La polarización, según May, ha erosionado nuestra capacidad de comunicación. “Hemos perdido la capacidad de discutir las cosas y de respetar el punto de vista de otras personas, tenemos una polarización horrible.” En una era dominada por las redes sociales, donde el anonimato facilita la hostilidad y la difusión de información falsa, su llamado a la bondad resuena con particular urgencia.
El remedio en la música y las estrellas
Si la fuente del problema radica en la falta de empatía y la agresión, la solución, según May, se encuentra en la elevación del espíritu que proporcionan las artes y la contemplación de lo sublime. La música, en particular, actúa como un puente emocional que nos conecta, trascendiendo diferencias ideológicas.

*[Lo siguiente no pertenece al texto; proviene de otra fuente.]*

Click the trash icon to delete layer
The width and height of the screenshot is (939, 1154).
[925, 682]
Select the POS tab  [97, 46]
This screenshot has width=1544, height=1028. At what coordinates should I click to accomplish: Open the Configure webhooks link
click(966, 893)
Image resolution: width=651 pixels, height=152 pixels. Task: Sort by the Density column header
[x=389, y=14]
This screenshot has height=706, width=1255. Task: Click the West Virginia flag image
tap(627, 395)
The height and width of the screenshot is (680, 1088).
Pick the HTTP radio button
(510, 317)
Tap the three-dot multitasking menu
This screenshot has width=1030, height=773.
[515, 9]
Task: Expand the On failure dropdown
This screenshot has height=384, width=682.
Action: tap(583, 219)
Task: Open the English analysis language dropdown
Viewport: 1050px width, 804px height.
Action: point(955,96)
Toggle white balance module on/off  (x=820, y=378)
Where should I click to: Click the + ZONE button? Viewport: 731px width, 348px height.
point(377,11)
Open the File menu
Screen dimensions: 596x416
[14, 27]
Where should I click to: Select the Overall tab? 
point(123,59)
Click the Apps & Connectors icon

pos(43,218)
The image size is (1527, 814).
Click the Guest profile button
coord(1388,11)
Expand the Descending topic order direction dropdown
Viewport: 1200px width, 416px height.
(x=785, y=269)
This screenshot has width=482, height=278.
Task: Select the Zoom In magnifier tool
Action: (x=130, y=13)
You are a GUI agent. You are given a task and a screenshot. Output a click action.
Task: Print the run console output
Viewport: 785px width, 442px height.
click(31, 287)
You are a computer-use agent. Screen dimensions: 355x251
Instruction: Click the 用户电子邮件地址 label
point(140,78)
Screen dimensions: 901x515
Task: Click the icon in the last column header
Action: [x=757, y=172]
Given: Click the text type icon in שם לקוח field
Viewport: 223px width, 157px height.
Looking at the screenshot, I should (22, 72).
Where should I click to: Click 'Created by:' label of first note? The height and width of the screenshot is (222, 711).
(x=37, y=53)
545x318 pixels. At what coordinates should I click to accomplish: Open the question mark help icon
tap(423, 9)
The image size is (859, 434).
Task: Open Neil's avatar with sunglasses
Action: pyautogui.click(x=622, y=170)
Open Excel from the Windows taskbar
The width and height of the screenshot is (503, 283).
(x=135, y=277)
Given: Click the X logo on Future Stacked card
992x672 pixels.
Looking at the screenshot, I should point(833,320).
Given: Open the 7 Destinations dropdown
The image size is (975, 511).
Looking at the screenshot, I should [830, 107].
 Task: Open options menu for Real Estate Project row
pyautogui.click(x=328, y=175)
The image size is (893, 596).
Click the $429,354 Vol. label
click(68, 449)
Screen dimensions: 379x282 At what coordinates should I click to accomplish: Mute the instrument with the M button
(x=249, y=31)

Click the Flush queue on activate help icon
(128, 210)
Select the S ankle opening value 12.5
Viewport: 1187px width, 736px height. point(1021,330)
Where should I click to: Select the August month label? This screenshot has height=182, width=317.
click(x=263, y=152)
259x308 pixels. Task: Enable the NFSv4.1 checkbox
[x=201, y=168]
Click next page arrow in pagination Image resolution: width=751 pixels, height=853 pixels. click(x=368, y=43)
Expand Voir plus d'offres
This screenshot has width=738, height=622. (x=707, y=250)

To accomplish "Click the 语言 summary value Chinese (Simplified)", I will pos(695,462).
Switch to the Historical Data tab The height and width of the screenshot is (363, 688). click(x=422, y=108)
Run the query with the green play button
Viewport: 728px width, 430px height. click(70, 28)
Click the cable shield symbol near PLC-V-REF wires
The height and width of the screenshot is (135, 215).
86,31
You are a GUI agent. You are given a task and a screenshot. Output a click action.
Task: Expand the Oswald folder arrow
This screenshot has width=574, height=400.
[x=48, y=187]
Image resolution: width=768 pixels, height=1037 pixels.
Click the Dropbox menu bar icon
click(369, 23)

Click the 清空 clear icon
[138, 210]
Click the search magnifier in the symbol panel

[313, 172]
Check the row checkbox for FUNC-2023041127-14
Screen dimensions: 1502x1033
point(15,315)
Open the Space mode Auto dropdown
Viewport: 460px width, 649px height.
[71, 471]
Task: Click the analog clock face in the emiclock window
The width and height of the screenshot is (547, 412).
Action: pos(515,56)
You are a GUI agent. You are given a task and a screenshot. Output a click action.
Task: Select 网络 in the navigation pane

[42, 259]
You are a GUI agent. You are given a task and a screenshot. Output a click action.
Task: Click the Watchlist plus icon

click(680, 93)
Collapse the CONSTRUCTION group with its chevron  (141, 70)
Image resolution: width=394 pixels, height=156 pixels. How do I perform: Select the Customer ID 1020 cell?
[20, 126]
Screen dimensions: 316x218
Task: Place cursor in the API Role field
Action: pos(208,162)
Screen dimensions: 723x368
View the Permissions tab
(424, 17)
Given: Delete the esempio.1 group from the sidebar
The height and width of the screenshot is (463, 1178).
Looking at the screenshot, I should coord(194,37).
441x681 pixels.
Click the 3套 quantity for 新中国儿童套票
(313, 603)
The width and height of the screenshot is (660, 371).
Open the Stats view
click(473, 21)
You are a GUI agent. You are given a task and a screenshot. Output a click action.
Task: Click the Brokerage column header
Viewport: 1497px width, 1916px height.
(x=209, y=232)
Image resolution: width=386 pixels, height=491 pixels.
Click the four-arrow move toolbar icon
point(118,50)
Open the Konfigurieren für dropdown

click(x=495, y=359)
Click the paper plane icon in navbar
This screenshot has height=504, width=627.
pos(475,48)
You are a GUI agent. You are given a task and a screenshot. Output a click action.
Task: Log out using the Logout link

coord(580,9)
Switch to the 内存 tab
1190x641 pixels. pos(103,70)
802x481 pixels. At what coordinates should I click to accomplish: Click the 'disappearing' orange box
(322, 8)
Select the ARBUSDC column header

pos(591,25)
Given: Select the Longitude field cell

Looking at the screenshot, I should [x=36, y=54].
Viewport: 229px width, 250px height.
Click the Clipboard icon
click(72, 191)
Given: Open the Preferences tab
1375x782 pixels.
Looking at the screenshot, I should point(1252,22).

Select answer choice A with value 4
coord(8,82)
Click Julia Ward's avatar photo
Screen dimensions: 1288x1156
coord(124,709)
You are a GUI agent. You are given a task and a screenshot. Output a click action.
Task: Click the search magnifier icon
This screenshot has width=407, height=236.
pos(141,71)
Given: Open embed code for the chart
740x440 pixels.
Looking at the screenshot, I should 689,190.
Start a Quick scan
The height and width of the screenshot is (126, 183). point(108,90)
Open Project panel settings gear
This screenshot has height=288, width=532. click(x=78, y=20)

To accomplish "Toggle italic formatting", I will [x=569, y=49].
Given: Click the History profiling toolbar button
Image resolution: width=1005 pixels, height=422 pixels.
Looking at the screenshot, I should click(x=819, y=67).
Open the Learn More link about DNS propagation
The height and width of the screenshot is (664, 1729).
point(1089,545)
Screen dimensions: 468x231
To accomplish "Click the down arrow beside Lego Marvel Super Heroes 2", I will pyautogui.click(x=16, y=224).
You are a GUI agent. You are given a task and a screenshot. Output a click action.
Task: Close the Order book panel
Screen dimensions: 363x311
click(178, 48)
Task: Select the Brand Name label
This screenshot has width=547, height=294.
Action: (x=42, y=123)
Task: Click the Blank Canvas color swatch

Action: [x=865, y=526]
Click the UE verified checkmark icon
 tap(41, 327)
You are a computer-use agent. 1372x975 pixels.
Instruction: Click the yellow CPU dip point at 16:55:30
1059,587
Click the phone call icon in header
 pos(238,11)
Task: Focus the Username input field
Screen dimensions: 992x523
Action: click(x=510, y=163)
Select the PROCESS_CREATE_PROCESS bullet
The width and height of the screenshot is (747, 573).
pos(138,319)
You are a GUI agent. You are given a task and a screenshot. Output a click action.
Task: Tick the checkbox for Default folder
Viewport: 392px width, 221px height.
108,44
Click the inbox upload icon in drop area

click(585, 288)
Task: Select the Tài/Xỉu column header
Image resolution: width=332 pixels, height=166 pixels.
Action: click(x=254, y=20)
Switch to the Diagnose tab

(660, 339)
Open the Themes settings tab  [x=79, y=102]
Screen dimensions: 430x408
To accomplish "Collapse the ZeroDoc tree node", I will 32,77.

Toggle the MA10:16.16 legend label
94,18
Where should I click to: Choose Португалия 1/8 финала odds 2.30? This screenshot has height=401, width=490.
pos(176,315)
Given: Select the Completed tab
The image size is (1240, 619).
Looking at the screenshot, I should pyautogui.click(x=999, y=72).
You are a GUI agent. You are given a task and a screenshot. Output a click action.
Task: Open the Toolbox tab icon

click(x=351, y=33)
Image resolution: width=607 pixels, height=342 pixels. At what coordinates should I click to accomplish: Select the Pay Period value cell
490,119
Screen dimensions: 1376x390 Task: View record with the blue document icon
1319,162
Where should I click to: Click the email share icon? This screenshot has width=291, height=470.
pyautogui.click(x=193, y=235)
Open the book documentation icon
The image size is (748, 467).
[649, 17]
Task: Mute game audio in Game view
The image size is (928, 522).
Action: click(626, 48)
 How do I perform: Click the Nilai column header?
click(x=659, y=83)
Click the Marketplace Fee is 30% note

Cuando May observa la crueldad, su pregunta fundamental es: “Hay tanto sufrimiento en el mundo, ¿por qué querríamos añadir más?” La respuesta, implícita en su vida y su obra, es que el aprecio por la belleza inherente, ya sea en una sinfonía o en una galaxia distante, cultiva un sentido de asombro que desplaza la mezquindad.
Su prescripción para una humanidad más sana es sorprendentemente simple y profundamente poética: “Si la gente pasara más tiempo mirando las estrellas y haciendo música, nada de esto sería posible.” Es una invitación a desconectar del ruido digital tóxico y reconectar con actividades que fomentan la creatividad, la introspección y la humildad. Mirar las estrellas nos recuerda nuestra insignificancia ante el vasto cosmos, fomentando la humildad necesaria para superar la arrogancia y la polarización. Hacer música, en cambio, nos conecta íntimamente con la estructura armónica del mundo y con nuestros compañeros humanos.
En esencia, Brian May nos ofrece una fórmula de bienestar universal: mezcle la majestuosidad de la astrofísica con la armonía de la música, y el resultado será una sociedad inherentemente más bondadosa. Su libro Islands in Infinity: Galaxies in 3-D, ya disponible, sirve como la guía perfecta para comenzar esa jornada de contemplación cósmica que él tanto promueve.